Fisher was recently asked about the transfer portal rules and specifically mentioned how it’s on coaches to make sure their quarterbacks develop from day one. From the 247 Sports article:
"“It is hard” Fisher said. “It is a never ending purge now that we’re having that to figure out. I get that avenue of guys who transfer to play. It’s not like playing defensive end or linebacker. It’s a never ending question in my opinion. That’s what guys coming in now have to adapt and learn quickly. Most of your backups at big institutions are true freshmen, not redshirt freshmen, and after that you’re hanging on to your rear end. That’s just the nature of the beast. In the long run in this game, that’s going to affect championship teams in that if your guy gets hurt for a week is that backup truly ready to step up. That’s going to be a big part of quarterback development.”"

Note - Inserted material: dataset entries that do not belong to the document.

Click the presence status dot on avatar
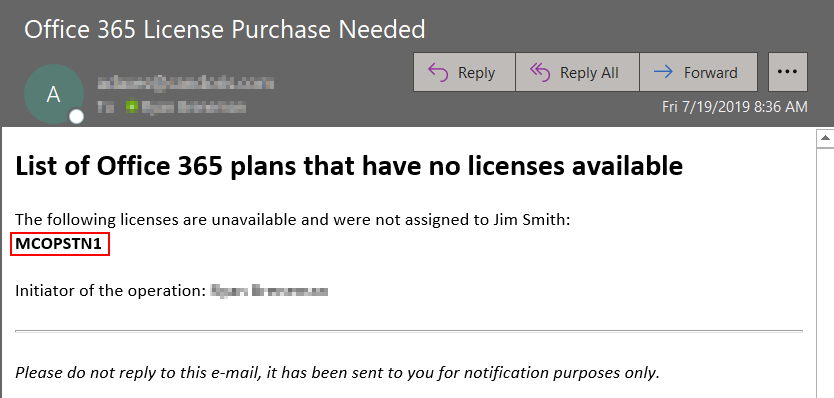This screenshot has height=398, width=834. (x=77, y=117)
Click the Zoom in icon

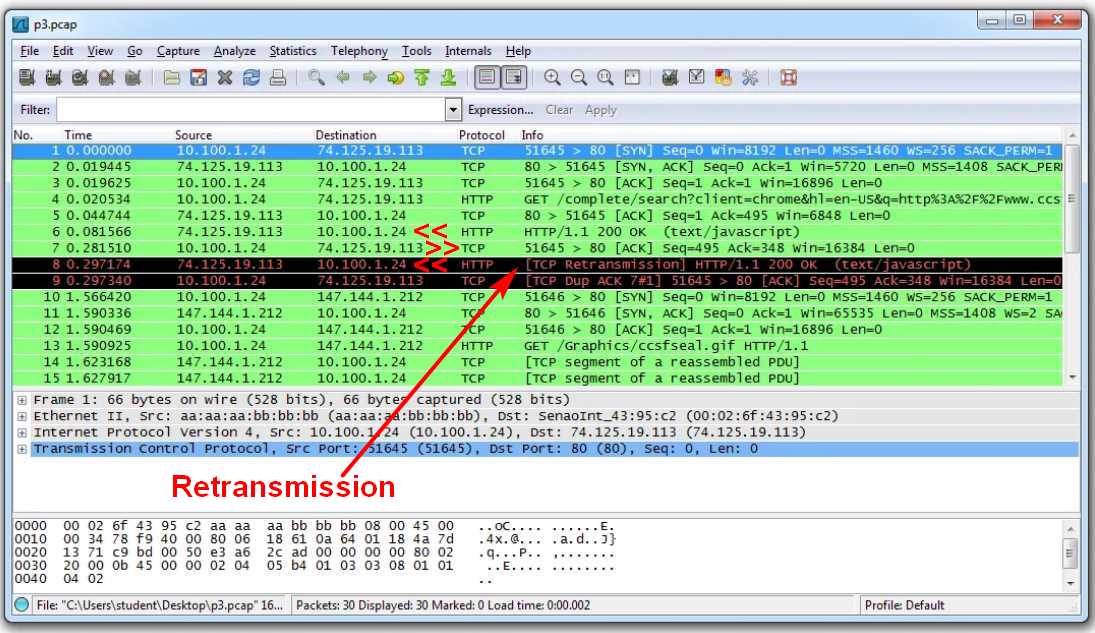point(552,77)
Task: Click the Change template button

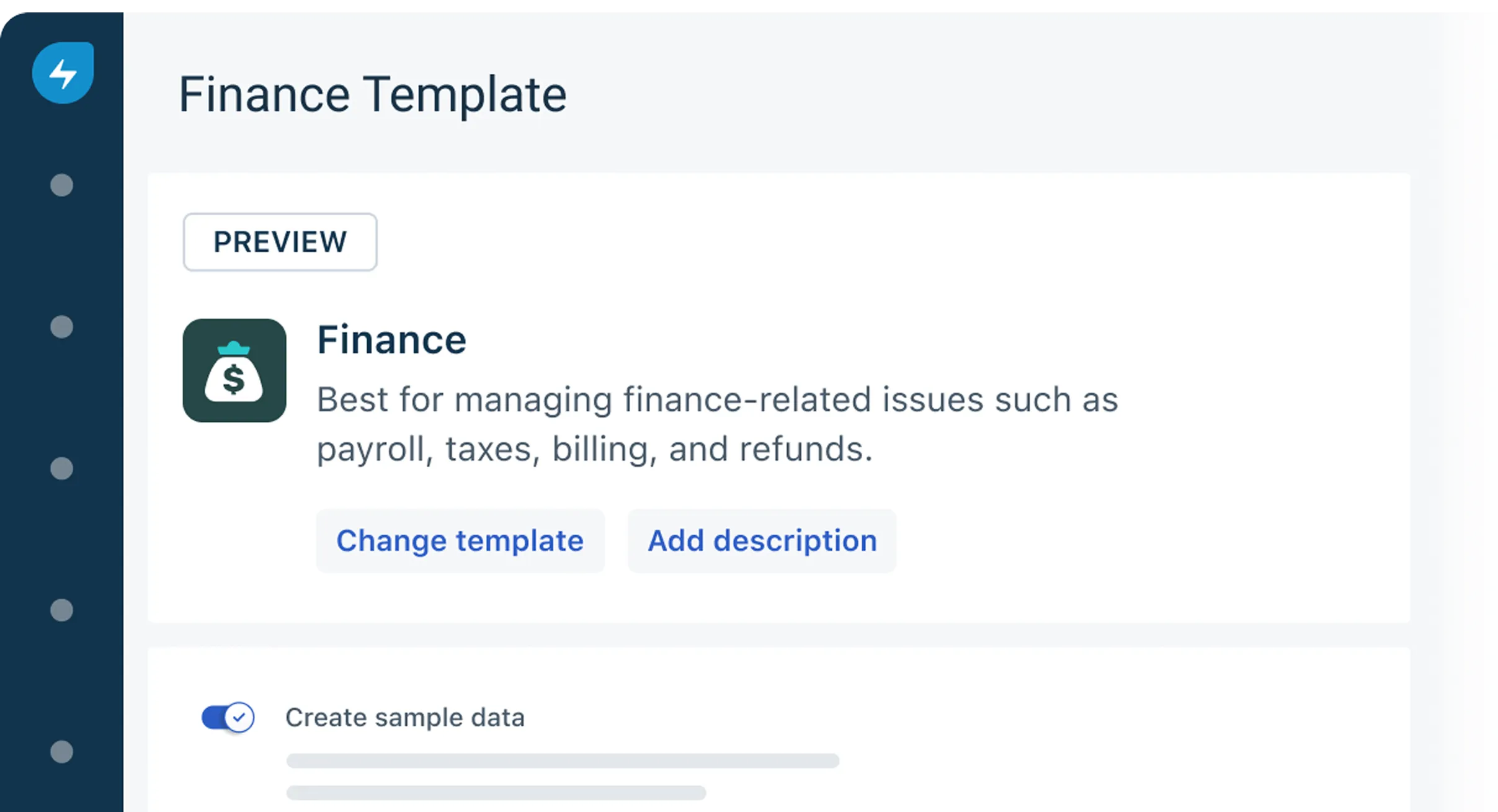Action: coord(460,541)
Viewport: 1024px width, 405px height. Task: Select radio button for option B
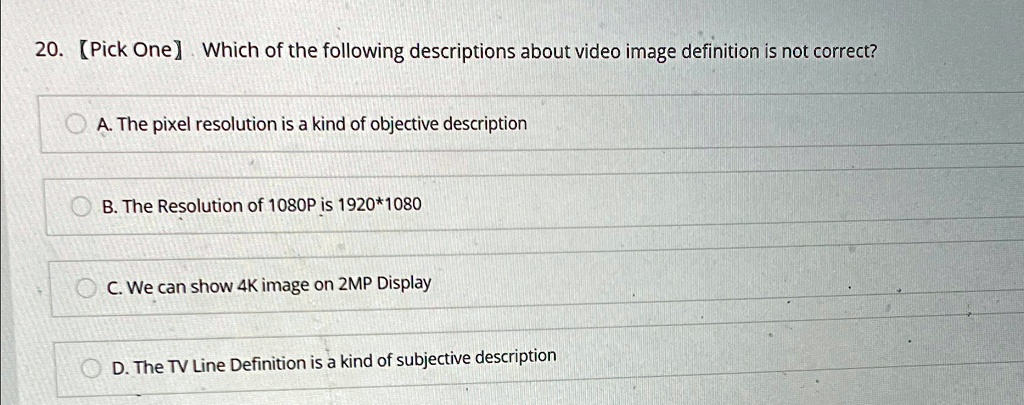click(82, 206)
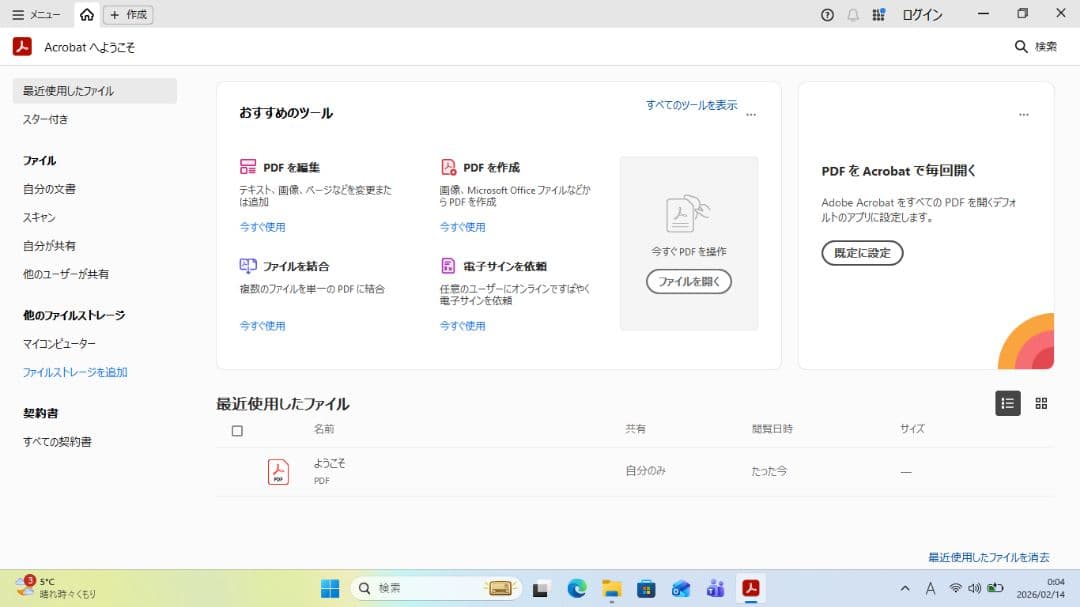Viewport: 1080px width, 607px height.
Task: Click the search magnifier icon (検索)
Action: tap(1021, 47)
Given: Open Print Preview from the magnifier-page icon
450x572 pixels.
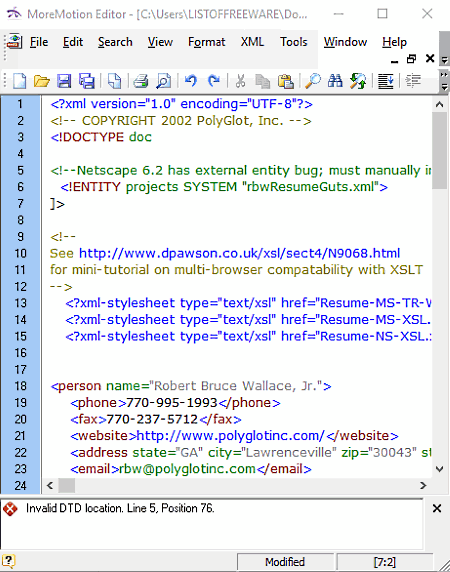Looking at the screenshot, I should click(x=163, y=81).
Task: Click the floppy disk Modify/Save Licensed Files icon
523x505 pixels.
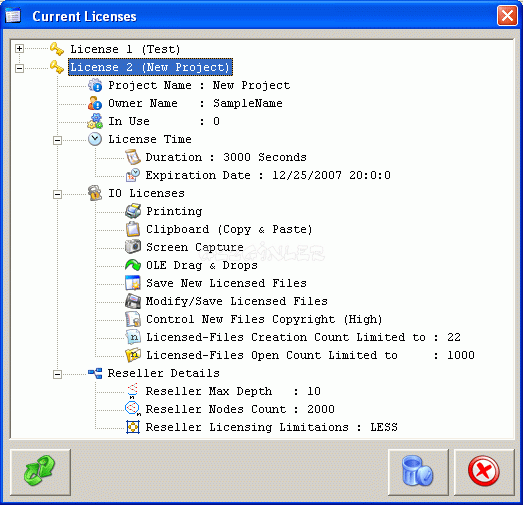Action: point(133,301)
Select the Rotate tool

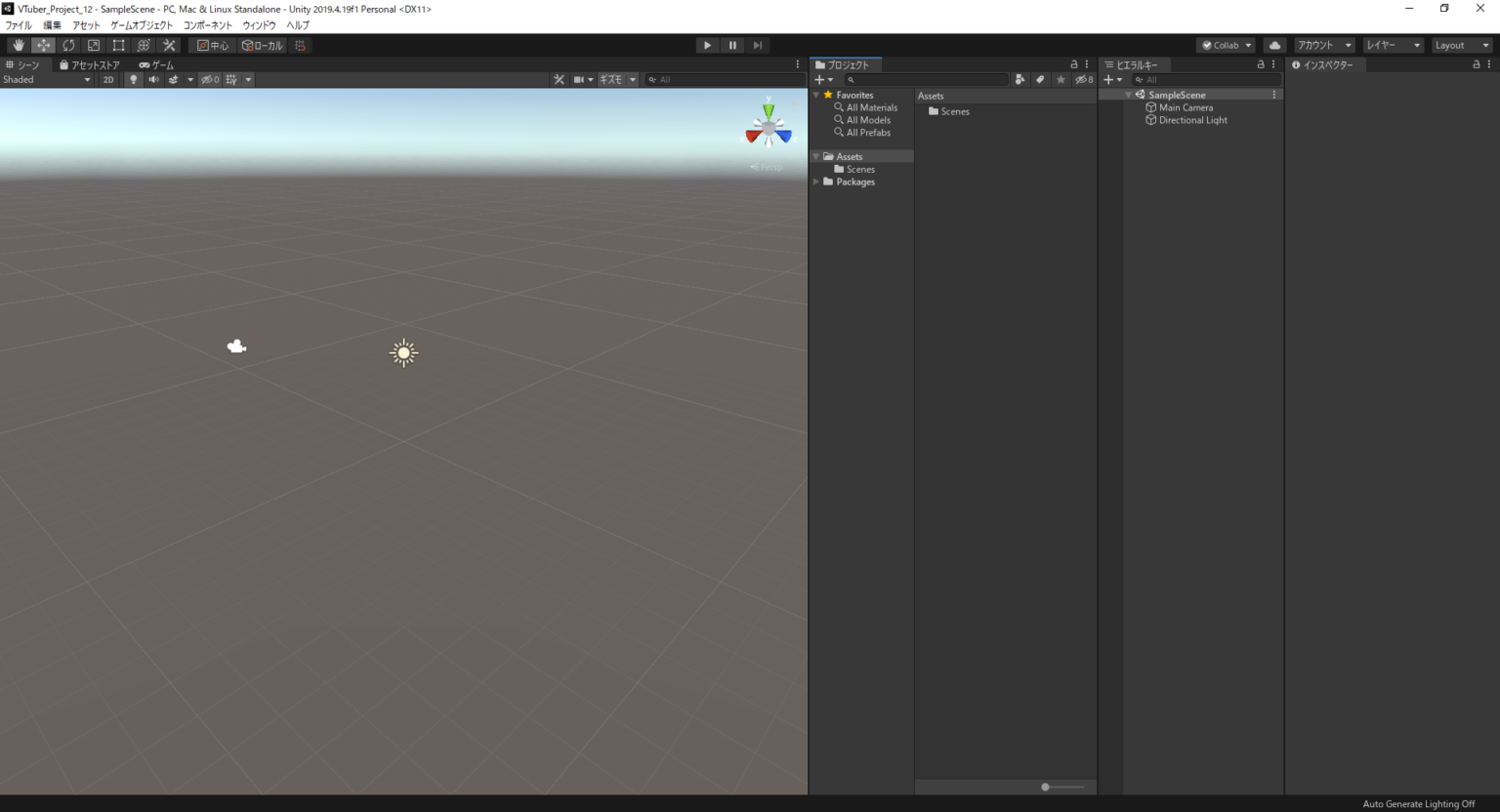[68, 46]
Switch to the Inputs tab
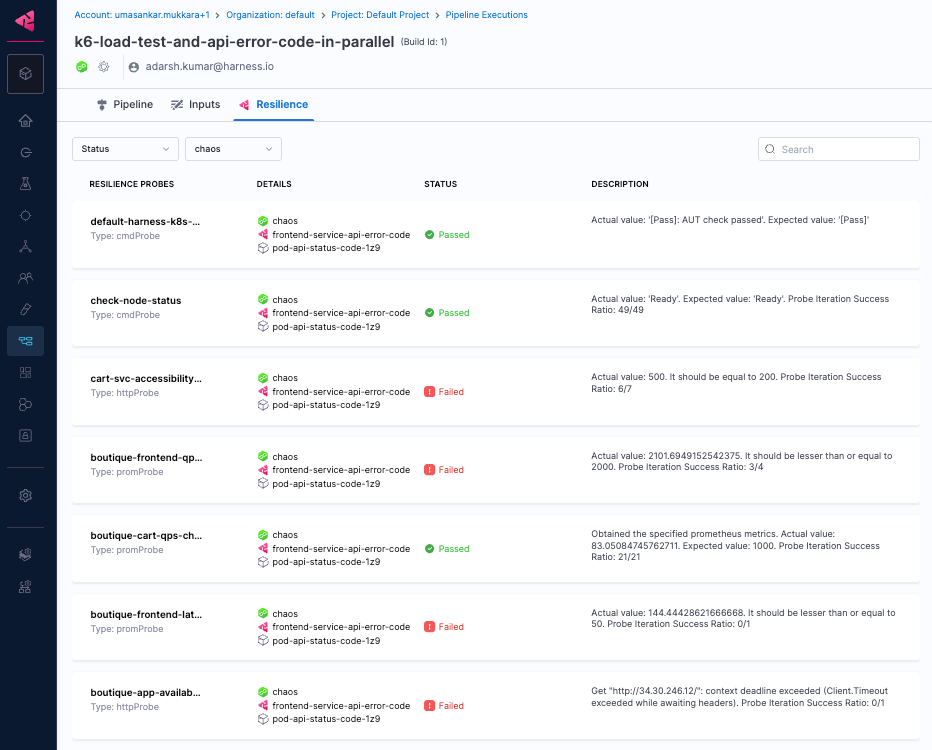This screenshot has height=750, width=932. [196, 105]
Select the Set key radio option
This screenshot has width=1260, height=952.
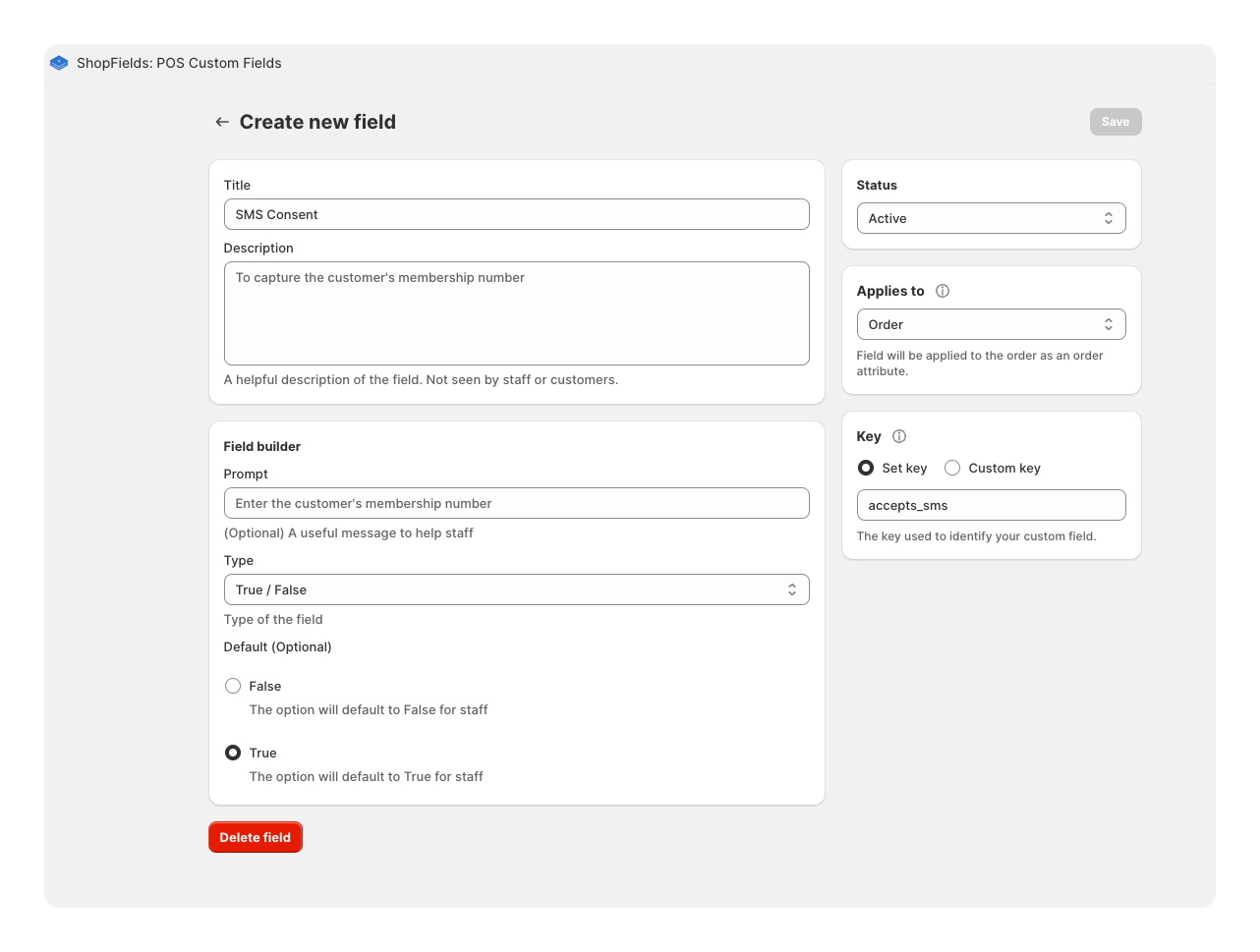coord(866,468)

Not that it’s the same situation, but Fisher got a taste of quarterbacks transferring when Nick Starkel decided to graduate and transfer to Arkansas. Graduate transfers have always been allowed to play right away, but it puts the onus on Fisher to develop one of his young quarterbacks as Kellen Mond’s backup for 2019.
The backup spot is a three-man race between three players with almost no experience. Fisher’s focus will be continuing to make Mond better but he will have to spend time with these young quarterbacks should the worst happen during the season. Hopefully it won’t come to that, but you never know.